__EXERCISE DESCRIPTION__.
Line by line, repeat the material below exactly and leave the images out.

__RECORDS SHOWN__.
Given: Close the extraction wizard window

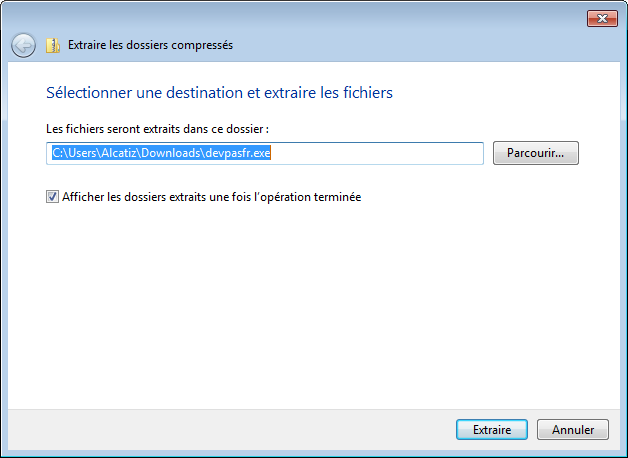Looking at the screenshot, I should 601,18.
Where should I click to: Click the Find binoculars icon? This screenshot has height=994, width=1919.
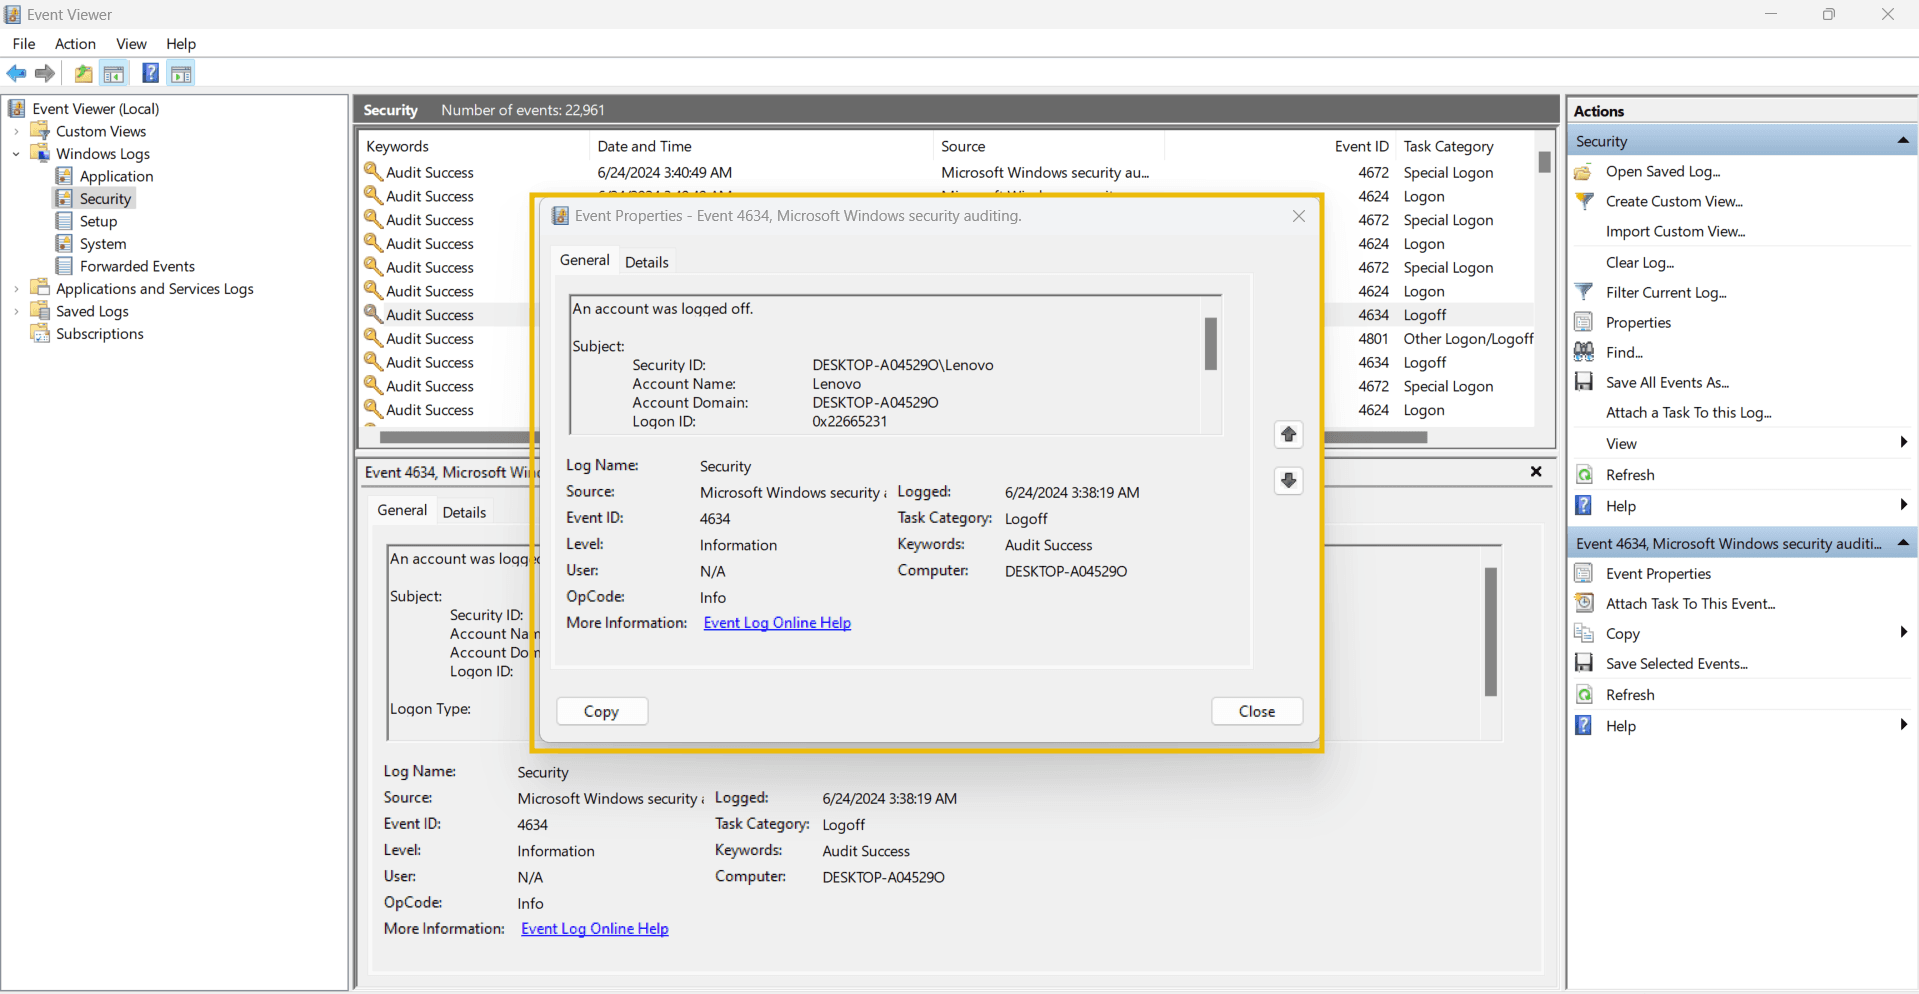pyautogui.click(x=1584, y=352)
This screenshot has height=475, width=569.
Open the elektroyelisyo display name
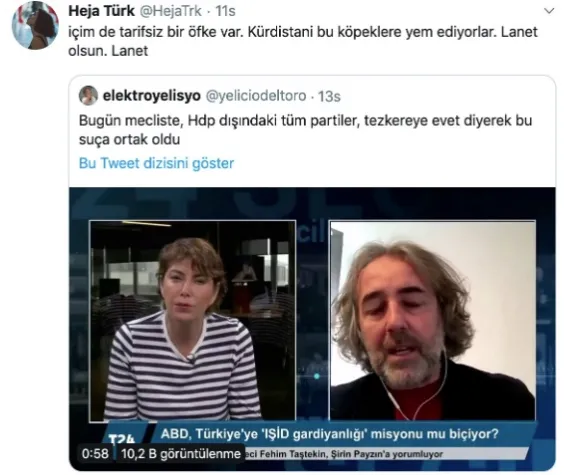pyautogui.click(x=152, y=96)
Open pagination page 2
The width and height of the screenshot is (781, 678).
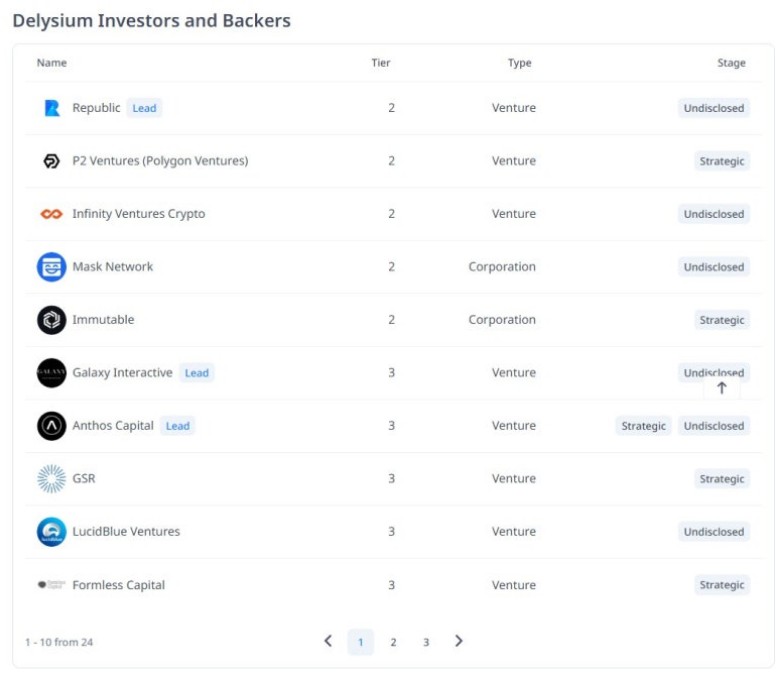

__RESULT OF THIS EXERCISE__.
Given: Close the extraction wizard window

Looking at the screenshot, I should 601,18.
Where should I click to: Click the Find binoculars icon? This screenshot has height=994, width=1919.
pyautogui.click(x=1584, y=352)
This screenshot has height=475, width=569.
Open the elektroyelisyo display name
pyautogui.click(x=152, y=96)
Open pagination page 2
The width and height of the screenshot is (781, 678).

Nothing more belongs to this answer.